MEININGER’S: Some of these smaller producers have benefited from the Naked MarketPlace. How does that work?

GORMLEY: From time to time, there’s a producer who needs financial help. So we say, “let’s get a bunch of people together and help this particular venture”, and it’s different to the norm because normally the wines turn up in nine months or two years. If you just stuck it on the website it wouldn’t get the attention.  So we put it in the MarketPlace, turn it into a campaign… Most famously, when vandals emptied Languedoc producer Katie Jones’s vats in 2013, 2,500 angels paid enough money to get her back on her feet. And today she’s still one of our most popular producers.
 

MEININGER’S: How does it work commercially?

GORMLEY: We take 10% of the sum that is raised. The inventory is owned by a trust company so to an extent there is money in stock. 
 

MEININGER’S: How many SKUs are there in each of your markets? 

GORMLEY: In the UK at any one time there would be about 200 on the site, in the US it’s probably more like 120.
 

MEININGER’S: And how many US states are you in?

GORMLEY: I think 42, serviced through two warehouses. California is our biggest state but actually two-thirds of our sales are east of the Mississippi. There’s 220m people within a 48 hour delivery radius.
 

MEININGER’S: How big an overlap is there on the range? 

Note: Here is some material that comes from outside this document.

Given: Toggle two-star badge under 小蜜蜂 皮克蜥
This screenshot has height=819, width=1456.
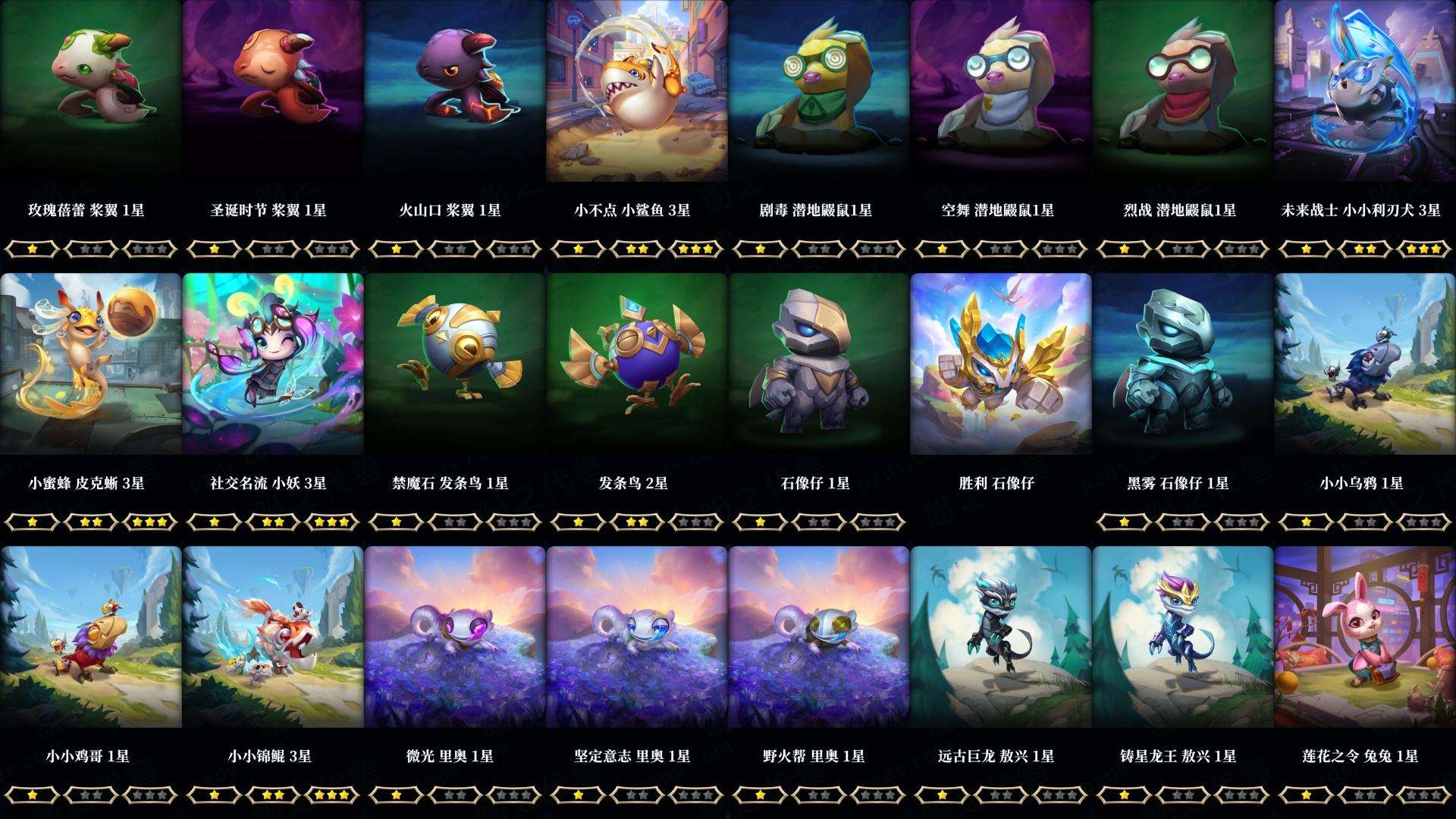Looking at the screenshot, I should [x=91, y=522].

GORMLEY: Not a lot. International wines make up about 40% of what we sell in the States, for example, and only about 10% of what we sell in Australia.
 

MEININGER’S: How much different are your margins from your ­competitors?

GORMLEY: They are about half that of Direct Wines, which makes something over 50%.
 

MEININGER’S: But surely most of your costs are pretty similar to theirs.

GORMLEY: No. The huge difference is customer loyalty. Our ongoing cost of sales is lower. We spend our marketing cost once to acquire a customer. When [Direct Wines] send out an envelope it costs them a pound, if they get a 5% response rate that’s £20.00 an order.  That’s an awful lot of costs we don’t need to carry.
 

MEININGER’S: Your move to Majestic involves competing with supermarkets and handling an impatient stock market. How do you envisage that double challenge?

GORMLEY: Aldi and Lidl have shown UK supermarkets what discounting is really about and the supermarkets are behaving like wounded beasts. Britain could end up looking like Germany, with supermarkets and discounters fighting to sell at the lowest prices, but would that leave a place for Naked/Majestic? Yes, because  Germany has a very healthy middle market that doesn’t compete with supermarkets. Customers, for many of whom wine is a cause of anxiety, want inspiration – supermarkets are bad at offering that, and it’s hard to think of better company to give them what they need than Majestic. Do the discounters really offer what they want to drink? Research shows that people who have wanted to experiment have spent twice as much on bottles and been disappointed by what they’ve bought. At Naked, we refund anything our customers haven’t enjoyed and we show clearly on the website the kinds of wines they are and aren’t likely to like. Majestic does that through its well-trained staff. Are other retailers really going to spend 20 years building up that kind of quality of staff? Because that’s what they’d need to do.